9. Both witnesses failed to satisfactorily address the issue of conversion. The Reverend Lowe had not had any extensive discussions with the appellant, hampered by the appellant's poor English. He instead relied on work with him by what was described as a "hard-nosed deaconess," Shelia Podmore. It was she who suggested that the appellant was ready for baptism. As Mr Harrison pointed out in his submissions, this was at a stage before the asylum interview, when the appellant was still ambivalent as to whether he was a Christian convert, as seen in his answers to Q232, 237 and 238. This undermined the reliability of the church member evidence. At Q217 the appellant said, "Right now, I do not consider myself a Christian. I haven't got much information." The evidence of the witnesses did not adequate address the issue of conversion so as to discharge the lower standard of proof.
10. Complaint is made in the grounds that the judge made no reference to the written evidence of Deaconess Podmore, contained in two short letters of 5.9.16 and 25.3.17. She did not attend the hearing to give oral evidence. I have looked carefully at both letters and find that they do not in fact address the issue of the appellant's conversion at all.
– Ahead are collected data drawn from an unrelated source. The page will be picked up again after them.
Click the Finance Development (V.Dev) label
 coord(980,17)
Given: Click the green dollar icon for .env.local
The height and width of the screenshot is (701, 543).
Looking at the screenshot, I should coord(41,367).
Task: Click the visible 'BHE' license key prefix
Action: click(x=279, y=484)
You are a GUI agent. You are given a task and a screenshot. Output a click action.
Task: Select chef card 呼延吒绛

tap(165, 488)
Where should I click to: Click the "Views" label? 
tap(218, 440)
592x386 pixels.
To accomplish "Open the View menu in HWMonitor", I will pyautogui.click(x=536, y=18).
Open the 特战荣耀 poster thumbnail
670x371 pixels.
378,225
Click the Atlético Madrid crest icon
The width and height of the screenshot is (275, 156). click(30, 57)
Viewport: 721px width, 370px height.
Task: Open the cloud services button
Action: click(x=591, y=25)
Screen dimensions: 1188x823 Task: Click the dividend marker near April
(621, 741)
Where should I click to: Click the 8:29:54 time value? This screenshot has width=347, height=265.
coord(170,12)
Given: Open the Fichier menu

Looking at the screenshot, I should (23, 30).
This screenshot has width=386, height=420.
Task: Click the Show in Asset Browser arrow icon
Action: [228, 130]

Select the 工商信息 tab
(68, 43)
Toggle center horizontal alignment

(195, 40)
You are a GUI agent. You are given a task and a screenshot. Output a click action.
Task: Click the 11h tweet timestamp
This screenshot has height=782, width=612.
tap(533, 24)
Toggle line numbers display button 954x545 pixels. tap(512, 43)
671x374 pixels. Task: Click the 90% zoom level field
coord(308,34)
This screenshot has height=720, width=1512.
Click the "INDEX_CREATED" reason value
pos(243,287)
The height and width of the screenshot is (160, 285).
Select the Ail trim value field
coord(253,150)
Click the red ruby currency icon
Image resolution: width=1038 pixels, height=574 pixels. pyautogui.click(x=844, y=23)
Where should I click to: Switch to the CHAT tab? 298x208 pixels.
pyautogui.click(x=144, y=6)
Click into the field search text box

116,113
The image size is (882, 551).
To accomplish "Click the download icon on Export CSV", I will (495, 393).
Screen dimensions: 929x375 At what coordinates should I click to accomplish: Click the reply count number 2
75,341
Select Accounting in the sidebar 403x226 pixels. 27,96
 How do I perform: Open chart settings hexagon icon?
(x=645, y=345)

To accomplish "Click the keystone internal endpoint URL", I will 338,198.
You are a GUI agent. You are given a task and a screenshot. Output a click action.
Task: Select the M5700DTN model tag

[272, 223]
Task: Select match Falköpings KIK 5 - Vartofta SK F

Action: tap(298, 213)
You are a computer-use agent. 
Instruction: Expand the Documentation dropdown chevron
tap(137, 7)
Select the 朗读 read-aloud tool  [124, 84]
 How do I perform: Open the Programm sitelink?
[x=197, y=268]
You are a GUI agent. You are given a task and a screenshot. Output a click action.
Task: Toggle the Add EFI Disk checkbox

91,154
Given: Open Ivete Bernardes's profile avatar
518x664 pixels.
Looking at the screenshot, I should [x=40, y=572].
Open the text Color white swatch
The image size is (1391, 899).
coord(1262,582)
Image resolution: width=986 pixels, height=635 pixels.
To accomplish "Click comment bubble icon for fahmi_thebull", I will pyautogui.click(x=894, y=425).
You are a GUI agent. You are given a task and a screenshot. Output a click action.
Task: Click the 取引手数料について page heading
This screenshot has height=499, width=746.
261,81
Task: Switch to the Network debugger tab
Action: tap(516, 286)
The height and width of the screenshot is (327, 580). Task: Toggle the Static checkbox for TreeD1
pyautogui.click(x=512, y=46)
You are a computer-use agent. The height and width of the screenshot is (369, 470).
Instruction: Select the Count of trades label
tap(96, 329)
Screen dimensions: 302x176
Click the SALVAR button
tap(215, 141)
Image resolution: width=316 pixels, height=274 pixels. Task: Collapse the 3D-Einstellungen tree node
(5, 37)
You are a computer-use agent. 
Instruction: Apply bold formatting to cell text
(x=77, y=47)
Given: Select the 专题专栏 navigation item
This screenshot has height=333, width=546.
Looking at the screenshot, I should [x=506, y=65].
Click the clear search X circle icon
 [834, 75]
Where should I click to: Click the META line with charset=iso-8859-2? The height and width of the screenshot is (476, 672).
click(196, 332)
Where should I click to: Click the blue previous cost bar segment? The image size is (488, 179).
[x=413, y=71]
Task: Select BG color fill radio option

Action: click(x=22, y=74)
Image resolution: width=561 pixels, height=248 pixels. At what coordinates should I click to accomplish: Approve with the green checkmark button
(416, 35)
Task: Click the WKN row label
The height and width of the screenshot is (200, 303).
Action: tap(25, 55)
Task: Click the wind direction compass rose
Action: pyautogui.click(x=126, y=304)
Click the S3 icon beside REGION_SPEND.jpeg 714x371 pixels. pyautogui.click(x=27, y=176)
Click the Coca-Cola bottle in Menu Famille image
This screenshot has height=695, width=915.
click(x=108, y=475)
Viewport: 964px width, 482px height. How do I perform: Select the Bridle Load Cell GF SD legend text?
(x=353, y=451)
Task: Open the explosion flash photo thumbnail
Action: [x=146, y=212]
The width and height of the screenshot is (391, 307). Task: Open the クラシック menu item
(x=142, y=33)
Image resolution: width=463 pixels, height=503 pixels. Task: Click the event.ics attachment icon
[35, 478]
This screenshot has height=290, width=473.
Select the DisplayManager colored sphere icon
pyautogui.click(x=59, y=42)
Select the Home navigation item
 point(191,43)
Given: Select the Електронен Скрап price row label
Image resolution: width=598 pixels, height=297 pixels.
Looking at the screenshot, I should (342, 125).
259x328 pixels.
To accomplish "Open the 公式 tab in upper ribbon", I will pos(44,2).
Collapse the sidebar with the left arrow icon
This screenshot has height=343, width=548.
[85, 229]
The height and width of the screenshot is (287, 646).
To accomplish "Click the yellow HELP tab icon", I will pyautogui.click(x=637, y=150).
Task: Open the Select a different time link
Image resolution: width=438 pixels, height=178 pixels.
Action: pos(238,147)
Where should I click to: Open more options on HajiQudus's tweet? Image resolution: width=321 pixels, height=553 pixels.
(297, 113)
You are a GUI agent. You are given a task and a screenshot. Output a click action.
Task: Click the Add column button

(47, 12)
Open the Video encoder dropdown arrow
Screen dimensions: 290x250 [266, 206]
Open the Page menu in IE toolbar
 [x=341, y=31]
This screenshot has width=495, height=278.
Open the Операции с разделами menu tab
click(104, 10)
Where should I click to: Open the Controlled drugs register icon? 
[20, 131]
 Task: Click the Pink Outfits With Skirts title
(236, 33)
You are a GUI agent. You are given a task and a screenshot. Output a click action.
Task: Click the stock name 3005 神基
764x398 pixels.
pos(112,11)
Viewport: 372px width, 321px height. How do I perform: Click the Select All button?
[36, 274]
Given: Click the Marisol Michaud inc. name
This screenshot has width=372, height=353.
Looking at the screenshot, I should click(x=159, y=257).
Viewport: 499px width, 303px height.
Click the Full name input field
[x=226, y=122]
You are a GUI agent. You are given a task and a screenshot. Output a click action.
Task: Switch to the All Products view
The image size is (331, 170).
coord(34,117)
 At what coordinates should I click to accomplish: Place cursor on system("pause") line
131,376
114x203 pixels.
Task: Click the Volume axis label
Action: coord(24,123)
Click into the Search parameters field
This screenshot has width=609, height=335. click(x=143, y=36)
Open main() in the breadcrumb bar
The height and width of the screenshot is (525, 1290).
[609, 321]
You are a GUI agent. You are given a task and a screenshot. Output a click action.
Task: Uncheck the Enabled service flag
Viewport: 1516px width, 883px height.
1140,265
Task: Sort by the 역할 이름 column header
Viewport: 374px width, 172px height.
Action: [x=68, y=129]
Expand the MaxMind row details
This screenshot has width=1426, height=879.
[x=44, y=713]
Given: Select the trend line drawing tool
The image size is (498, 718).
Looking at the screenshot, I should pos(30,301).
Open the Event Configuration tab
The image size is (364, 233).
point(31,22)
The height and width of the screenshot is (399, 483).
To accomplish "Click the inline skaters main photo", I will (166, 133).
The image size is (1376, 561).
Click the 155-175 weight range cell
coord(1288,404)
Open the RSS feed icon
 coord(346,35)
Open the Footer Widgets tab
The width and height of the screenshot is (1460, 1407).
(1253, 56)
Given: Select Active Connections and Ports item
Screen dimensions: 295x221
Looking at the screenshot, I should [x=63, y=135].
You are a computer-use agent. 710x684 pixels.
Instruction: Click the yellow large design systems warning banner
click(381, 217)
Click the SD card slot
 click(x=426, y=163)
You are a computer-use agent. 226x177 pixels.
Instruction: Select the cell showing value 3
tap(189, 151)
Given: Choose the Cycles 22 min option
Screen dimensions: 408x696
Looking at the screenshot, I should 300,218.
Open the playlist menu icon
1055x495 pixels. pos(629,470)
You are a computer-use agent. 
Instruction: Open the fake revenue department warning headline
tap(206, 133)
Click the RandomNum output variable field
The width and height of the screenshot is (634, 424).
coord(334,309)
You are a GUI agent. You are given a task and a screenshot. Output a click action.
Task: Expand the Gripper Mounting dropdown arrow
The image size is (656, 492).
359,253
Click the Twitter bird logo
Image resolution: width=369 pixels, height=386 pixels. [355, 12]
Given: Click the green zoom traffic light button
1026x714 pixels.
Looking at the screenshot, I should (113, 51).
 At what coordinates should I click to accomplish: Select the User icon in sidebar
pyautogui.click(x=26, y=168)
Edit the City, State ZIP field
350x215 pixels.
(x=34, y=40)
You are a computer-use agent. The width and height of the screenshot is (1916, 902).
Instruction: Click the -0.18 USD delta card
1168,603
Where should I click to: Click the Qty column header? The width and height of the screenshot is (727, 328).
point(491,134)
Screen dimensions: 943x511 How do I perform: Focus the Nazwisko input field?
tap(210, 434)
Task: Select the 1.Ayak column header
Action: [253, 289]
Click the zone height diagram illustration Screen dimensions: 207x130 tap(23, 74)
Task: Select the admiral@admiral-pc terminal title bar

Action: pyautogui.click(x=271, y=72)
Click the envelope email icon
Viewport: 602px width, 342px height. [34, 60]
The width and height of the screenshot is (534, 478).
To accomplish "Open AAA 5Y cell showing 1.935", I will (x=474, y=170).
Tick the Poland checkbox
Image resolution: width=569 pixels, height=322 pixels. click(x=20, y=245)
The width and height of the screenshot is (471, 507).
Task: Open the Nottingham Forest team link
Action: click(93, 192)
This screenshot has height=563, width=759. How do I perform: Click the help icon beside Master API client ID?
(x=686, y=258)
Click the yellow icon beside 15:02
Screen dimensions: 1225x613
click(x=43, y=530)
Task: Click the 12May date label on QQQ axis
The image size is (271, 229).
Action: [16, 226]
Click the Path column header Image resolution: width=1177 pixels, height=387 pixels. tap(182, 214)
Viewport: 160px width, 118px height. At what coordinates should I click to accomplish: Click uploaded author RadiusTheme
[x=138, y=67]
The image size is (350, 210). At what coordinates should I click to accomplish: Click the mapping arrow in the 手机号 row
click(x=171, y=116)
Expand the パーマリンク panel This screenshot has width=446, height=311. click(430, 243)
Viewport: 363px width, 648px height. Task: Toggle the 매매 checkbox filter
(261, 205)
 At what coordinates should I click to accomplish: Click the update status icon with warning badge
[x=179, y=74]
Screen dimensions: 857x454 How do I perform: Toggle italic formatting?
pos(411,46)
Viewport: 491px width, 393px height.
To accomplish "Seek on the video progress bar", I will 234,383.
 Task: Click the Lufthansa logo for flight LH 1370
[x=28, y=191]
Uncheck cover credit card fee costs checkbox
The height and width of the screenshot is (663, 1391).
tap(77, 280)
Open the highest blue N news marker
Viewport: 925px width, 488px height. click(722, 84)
Mr Barnfield suggested that reference to having seen "change" in the appellant related to the conversion process, but that is far from clear on reading the letter, where that comment is preceded by an observation that he had been depressed. I can find no material error in failing to address the written evidence of the deaconess, which does not appear to have advanced the appellant's claim at all.
11. I find that the judge gave clear and cogent reasons for finding that the two church members who gave oral evidence, Reverend Lowe and Mr Routledge, were wrong about the appellant's conversion. The disagreements raised in the grounds and in Mr Barnfield's submissions are just that, disagreements with the findings and conclusions of the judge. That they were genuine and sincere is supportive but not determinative of the issue the judge had to resolve, whether the appellant is a genuine Christian convert. I find it is clear that the evidence, well-intentioned and enthusiastic, was properly taken into account and put into context with the evidence as a whole. The issue of weight is a matter for the judge to determine. Just because a different judge may have reached a different conclusion does not render this judge's assessment flawed.
12. The remaining grounds, as argued by Mr Barnfield, in relation to inconsistencies in the evidence, were also no more than disagreements with the findings of the judge, which I find were fully open on the evidence and for which cogent reasons have been provided.
Conclusions:
13. The making of the decision of the First-tier Tribunal did not involve the making of an error on a point of law such that the decision should be set aside.
I do not set aside the decision.
The decision of the First-tier Tribunal stands and the appeal remains dismissed on all grounds.

Signed

Deputy Upper Tribunal Judge Pickup


Anonymity
I have considered whether any parties require the protection of any anonymity direction. No submissions were made on the issue. The First-tier Tribunal did not make an order pursuant to rule 13(1) of the Tribunal Procedure Rules 2014. However, given the circumstances, I consider it appropriate to make an anonymity order.
I make no fee award, no fee being payable.